Para el nuevo movimiento, «la discusión no se da entre demócratas y no demócratas», sino en torno al «distinto alcance que valores fundamentales de la democracia, como la igualdad y la justicia, deben tener dentro de ella». Al describir las dos visiones, señaló como ejemplo que los primeros «creen que obtenido el crecimiento económico, las leyes del mercado y la libre competencia entre los desiguales, logra la justa distribución y participación en función del esfuerzo de cada ciudadano y con ello se asegura el ascenso y movilidad entre las clases sociales». Los segundos, agregó, «creemos que no existe libertad de competencia entre los desiguales y que por lo tanto es rol principal del Estado atenuar y corregir las desigualdades para que la libertad no sea la del zorro en el gallinero, la que siempre termina en que el zorro se come a la gallina pero nunca en que la gallina se come al zorro».

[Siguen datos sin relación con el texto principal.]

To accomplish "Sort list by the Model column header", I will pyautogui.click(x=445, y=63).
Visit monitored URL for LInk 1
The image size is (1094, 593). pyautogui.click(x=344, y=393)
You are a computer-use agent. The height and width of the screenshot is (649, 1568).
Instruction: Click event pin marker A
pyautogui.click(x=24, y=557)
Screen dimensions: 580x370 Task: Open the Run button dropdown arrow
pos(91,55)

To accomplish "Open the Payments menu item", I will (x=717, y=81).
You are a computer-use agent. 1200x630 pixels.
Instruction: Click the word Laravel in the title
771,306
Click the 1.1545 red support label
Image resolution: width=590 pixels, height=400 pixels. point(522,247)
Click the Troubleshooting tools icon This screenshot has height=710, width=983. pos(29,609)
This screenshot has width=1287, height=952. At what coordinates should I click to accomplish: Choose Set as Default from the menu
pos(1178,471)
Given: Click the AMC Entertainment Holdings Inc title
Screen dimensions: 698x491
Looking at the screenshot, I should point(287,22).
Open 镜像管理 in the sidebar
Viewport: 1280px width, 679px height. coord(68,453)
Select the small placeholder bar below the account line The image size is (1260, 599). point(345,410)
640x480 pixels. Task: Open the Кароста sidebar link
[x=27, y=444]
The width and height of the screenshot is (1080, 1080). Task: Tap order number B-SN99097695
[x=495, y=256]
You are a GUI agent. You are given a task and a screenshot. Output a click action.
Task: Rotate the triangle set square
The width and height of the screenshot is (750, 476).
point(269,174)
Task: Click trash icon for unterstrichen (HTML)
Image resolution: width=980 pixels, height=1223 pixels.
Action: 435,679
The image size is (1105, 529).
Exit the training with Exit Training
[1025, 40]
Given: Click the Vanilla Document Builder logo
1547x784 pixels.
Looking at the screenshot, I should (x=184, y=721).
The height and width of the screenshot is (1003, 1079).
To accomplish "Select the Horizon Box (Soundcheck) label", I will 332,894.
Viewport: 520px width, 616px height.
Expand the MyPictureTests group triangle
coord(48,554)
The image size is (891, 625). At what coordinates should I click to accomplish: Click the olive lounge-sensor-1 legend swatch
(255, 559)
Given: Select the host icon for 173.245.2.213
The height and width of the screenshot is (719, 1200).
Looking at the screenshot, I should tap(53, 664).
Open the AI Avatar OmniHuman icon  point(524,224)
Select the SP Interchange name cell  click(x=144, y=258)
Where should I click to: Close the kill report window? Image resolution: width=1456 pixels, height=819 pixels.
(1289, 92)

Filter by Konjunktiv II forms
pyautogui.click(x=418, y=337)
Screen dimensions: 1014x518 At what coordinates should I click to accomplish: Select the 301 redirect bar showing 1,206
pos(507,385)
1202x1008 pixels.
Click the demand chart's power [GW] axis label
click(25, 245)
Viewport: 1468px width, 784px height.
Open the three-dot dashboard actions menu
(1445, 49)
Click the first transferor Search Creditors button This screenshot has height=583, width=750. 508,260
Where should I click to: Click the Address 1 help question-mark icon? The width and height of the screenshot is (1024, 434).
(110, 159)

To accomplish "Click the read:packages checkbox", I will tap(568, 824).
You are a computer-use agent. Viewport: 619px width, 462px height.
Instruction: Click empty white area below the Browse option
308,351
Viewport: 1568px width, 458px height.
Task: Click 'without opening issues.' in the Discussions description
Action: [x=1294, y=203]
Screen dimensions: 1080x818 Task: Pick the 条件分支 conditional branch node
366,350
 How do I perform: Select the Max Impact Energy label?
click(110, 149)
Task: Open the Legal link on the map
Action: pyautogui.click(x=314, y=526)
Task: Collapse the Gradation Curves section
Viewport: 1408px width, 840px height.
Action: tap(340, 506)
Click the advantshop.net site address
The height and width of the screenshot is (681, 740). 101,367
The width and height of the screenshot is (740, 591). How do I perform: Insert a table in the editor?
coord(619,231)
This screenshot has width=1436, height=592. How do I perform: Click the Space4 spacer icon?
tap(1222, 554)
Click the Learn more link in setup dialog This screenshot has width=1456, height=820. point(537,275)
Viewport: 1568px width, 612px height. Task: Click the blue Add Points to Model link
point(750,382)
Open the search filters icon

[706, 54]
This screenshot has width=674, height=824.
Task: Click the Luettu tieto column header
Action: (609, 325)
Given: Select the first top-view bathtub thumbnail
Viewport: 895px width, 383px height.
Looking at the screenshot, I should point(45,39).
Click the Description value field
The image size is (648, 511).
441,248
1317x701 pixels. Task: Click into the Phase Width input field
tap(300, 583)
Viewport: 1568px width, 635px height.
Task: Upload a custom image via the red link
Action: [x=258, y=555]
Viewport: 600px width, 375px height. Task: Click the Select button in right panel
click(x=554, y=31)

Agregó también que para los primeros, «el esclarecimiento, conocimiento y reconocimiento de las atrocidades cometidas por la dictadura y particularmente el tema de los desaparecidos es un problema heredado del pasado». «Para nosotros –enfatizó– es un problema del presente. Si bien los hechos sucedieron hace más de 20 años, quienes deben brindar la información, reconocer su rsponsabilidad institucional y pedir perdón a la sociedad, se niegan a hacerlo hoy y en ello está implícito una justificación inaceptable de lo sucedido que condiciona su comportamiento futuro en la defensa de la democracia y los derechos humanos».